▶ _WHAT IS EXPECTED_
Examine each line in the records below for the word "number". Report how many lines contain it, and nothing else.

▶ _STUDY MATERIAL_
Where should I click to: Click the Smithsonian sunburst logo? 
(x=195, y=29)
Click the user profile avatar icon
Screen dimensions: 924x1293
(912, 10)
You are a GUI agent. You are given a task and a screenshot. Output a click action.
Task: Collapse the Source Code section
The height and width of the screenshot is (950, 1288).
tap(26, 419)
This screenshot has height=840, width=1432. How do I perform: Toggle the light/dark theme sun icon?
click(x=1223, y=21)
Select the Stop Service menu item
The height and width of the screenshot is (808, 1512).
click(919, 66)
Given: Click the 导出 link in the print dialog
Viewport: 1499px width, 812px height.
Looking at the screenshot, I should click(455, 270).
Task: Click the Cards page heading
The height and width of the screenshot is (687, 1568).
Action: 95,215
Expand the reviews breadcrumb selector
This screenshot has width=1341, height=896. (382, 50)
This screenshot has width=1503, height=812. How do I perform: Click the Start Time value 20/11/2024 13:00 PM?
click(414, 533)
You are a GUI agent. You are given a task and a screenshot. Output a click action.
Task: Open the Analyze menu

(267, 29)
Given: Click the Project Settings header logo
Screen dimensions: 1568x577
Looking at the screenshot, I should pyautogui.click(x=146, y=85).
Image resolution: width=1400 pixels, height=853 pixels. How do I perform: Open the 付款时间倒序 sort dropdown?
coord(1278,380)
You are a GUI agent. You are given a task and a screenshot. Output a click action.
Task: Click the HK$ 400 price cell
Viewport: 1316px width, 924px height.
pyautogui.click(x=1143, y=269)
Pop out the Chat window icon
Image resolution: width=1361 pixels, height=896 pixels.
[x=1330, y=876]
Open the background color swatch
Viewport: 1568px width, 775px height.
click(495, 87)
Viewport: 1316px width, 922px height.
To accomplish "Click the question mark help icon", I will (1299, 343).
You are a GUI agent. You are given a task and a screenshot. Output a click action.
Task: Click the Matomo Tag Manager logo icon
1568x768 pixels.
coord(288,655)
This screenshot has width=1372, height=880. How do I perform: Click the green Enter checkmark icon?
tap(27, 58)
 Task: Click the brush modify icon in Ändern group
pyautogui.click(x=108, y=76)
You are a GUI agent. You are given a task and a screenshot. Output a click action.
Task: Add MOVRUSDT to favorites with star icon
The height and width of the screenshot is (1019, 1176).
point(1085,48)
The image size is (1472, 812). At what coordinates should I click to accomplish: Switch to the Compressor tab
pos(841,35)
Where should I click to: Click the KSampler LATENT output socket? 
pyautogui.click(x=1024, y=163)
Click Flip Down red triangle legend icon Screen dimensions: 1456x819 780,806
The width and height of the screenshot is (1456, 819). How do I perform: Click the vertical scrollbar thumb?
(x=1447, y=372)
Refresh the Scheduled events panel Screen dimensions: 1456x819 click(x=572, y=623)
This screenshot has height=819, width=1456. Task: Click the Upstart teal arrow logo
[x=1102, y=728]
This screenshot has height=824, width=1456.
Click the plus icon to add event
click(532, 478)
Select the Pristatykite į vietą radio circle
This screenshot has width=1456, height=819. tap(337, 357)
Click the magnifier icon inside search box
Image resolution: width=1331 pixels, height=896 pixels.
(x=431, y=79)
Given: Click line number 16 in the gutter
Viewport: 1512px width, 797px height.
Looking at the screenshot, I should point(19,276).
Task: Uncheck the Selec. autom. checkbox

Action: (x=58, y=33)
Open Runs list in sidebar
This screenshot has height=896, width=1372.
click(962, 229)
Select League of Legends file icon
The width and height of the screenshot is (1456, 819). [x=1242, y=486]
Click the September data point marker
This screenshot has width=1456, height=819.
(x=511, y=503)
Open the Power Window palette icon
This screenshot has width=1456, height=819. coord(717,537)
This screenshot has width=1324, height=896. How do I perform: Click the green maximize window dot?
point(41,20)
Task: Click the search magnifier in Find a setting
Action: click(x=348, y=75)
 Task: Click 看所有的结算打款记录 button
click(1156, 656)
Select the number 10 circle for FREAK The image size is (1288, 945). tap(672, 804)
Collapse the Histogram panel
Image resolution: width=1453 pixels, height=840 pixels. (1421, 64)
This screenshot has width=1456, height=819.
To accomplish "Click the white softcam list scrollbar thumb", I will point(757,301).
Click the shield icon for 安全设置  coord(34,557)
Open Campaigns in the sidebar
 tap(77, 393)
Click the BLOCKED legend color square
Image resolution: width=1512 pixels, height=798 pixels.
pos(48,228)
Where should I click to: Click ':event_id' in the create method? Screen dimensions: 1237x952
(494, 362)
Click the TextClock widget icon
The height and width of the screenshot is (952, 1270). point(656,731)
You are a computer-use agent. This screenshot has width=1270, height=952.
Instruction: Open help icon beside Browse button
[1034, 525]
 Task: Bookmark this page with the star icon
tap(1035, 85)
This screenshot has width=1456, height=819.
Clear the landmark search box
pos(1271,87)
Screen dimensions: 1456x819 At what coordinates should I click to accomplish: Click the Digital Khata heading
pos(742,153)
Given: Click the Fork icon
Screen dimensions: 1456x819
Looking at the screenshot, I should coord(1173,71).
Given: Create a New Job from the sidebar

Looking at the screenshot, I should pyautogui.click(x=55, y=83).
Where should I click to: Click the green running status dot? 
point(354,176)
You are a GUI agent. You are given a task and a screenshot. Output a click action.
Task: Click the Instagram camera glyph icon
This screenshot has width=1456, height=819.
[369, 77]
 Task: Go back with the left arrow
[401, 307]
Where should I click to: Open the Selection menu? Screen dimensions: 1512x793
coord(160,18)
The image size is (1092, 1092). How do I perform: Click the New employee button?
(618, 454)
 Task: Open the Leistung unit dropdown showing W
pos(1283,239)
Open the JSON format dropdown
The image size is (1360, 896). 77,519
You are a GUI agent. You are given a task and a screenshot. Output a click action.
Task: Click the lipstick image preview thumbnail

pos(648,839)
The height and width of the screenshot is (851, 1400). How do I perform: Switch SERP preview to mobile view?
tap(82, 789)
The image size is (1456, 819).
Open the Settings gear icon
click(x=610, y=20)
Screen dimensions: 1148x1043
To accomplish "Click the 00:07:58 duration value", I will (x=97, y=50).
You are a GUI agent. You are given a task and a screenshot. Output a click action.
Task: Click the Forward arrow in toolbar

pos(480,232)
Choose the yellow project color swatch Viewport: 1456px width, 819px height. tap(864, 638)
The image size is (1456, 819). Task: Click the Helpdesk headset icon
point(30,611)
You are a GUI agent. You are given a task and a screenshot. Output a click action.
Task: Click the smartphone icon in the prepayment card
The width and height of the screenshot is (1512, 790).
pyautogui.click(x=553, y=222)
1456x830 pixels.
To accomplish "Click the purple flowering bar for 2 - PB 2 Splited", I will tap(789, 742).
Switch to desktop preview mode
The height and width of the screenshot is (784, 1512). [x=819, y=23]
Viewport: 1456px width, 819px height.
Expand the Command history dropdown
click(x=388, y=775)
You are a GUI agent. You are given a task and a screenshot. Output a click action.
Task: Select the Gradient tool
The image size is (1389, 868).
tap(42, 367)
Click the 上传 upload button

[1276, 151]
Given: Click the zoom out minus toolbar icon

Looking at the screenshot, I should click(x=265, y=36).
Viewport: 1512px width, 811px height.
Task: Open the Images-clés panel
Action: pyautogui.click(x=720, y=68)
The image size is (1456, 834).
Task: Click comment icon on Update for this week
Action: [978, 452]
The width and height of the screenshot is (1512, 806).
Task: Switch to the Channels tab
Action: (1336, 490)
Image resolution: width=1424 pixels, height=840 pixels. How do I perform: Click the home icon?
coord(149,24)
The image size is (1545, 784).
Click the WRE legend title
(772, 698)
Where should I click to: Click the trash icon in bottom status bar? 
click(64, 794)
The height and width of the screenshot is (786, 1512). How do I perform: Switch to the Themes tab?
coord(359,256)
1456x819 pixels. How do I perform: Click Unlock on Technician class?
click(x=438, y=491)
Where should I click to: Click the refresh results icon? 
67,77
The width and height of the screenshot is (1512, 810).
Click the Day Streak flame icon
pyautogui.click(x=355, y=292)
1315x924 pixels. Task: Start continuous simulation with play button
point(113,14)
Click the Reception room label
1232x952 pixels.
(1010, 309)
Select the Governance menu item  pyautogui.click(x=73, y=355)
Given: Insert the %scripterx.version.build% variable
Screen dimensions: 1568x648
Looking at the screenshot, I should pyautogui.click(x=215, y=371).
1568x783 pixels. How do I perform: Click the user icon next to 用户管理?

▶ _ANSWER SECTION_
2